When to use a competitive research
Doing competitive research allows you to make educated decisions on your business strategy, marketing strategy, explore the best practices from your competition, and learn how to avoid the mistakes they made. It’s a useful tool to learn new ways to serve your customers, to spot new business opportunities, and to seize these opportunities for gaining new customers.
By analyzing your competitors as part of your strategic planning activities, and by monitoring them on an ongoing basis, you will be able to anticipate their next steps and stay one step ahead, to make sure the customers have a reason to pick you over everyone else.
How to do a competitive research
A competitive research offers valuable insights for your marketing, sales, design teams and more. You can draft it yourself or fill in a ready online template – which is highly recommended, especially, if you work in a distributed team and need a framework for further discussion and brainstorming.
Feel free to use the Infolio template for a competitive research we have developed for you, it will guide you through the key stages, which we outlined below.
1. Define & categorize your competitors
There are numerous ways for detecting key competitors in your industry, e.g. Google and Amazon will cope with most of your legwork. Use a simple search for your product ideas, check out the related websites, social media channels, online communities and directories.
Use other resources like Alexa, Keyword Spy, Hoovers, Ahrefs, SimilarWeb and similar to dig more info on your competitors. Categorize your competitors into:
Primary Competition: direct competitors, targeting the same audience or offering a similar product (or both).
Secondary Competition: businesses, offering a high or low-end version of your product, or selling something similar to a different audience.
Tertiary Competition: indirect competitors–companies that are tangentially related to yours, you may get back to them, when when you’re looking to expand your product catalog. These could be related products that are in trend, or are beneficial to partner with further down the line, e.g. if you sell dresses, a tertiary competitor may sell designer fabrics.
2. Examine their website, customer experience and market positioning
Look at their website look & feel, how detailed their product description is, which calls to action are used, their blog quality, etc.

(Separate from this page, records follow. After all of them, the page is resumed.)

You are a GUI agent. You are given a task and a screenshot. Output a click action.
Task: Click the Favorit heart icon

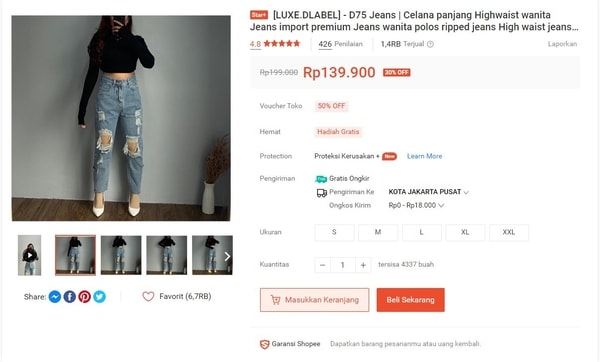click(x=148, y=297)
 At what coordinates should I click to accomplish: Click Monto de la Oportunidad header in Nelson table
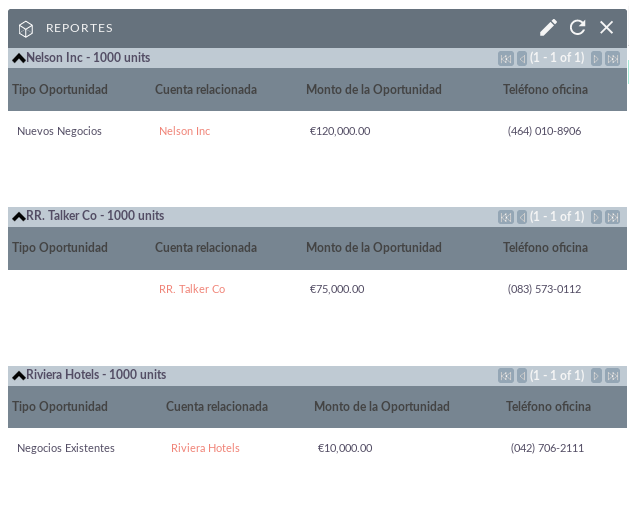coord(373,89)
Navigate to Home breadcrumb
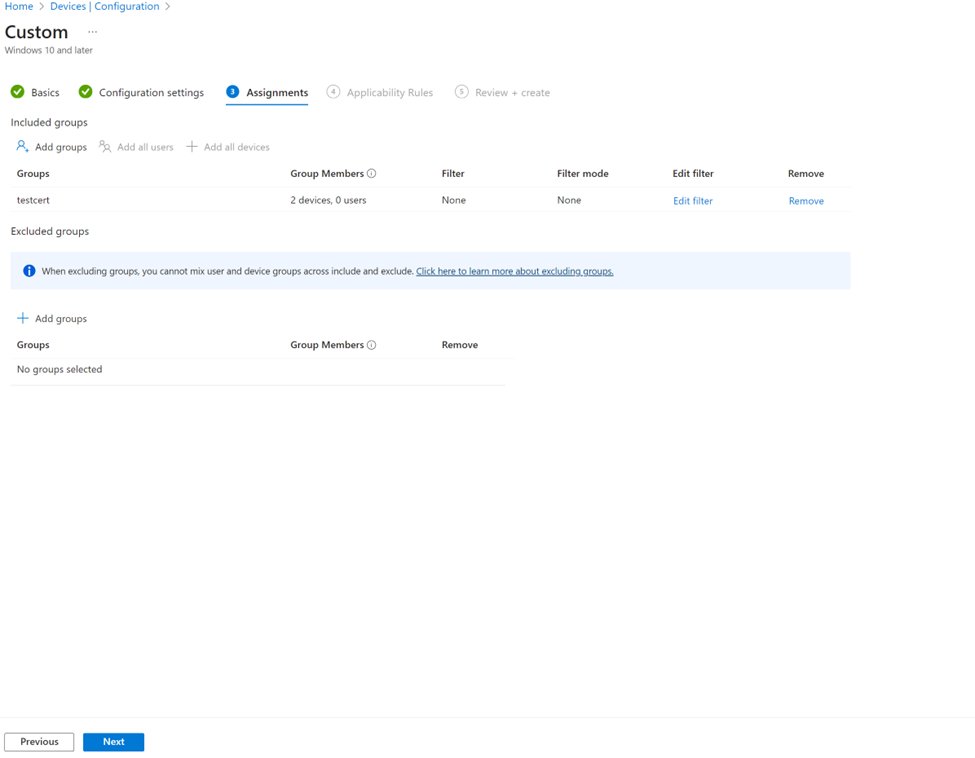This screenshot has height=758, width=975. click(x=19, y=6)
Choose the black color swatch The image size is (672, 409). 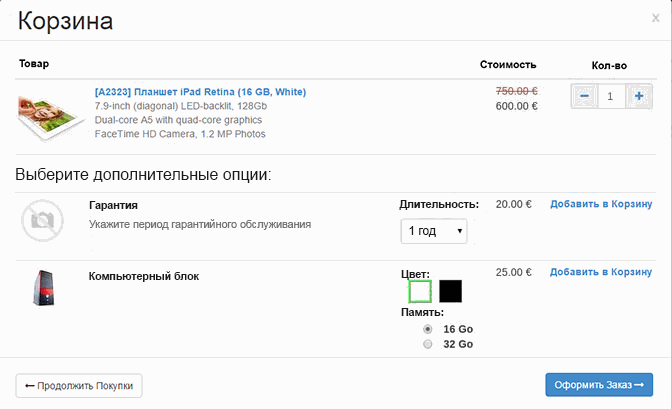coord(450,292)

Check out their customer journey, how long it takes them to respond to email, live chat and contact form submissions.
Review their marketing messaging to define how they differentiate their offering from the competition, what product features and benefits they highlight most often and what customers say about them (reviews, ratings, online communities’ discussions), etc.
3. Pay a special attention to pricing
As pricing is one of the key aspects of any business and potentially a competitive advantage, conduct a proper research on your competitors’ pricing. It will give you an idea about what your target market is willing pay and what prices may work for your business.
If you deal with goods, look for prices across various channels for a comprehensive result, including Google, Amazon, eBay, etc. Look at the information on product positioning and brainstorm on what is highly valued by your target customers, to help shape your offering and pricing.
4. Review social media, online communities and directories
A thorough review of your competition’s social media brings numerous benefits. If they have a large followers base, if those are engaged, it may indicate there is a market for you as well.
Customer’s sentiment about the competitors’ offering is crucial to understanding their strengths and weaknesses you can utilize in your strategy. Check out online communities and directories to have a temperature check with customer reviews.
5. Fill in the template and brainstorm on the findings
Fill in the collected data in the suggested Competitive Research template, organizing the findings visually into offering section (Company and Overview), their differentiators (Additional Value) and comments (Details).
Collect as much information as you can to define what makes your offer more valueble to your target customers. Look for any opportunity that will allow you to shine above the other players in your market segment, to leave your competition far behind you.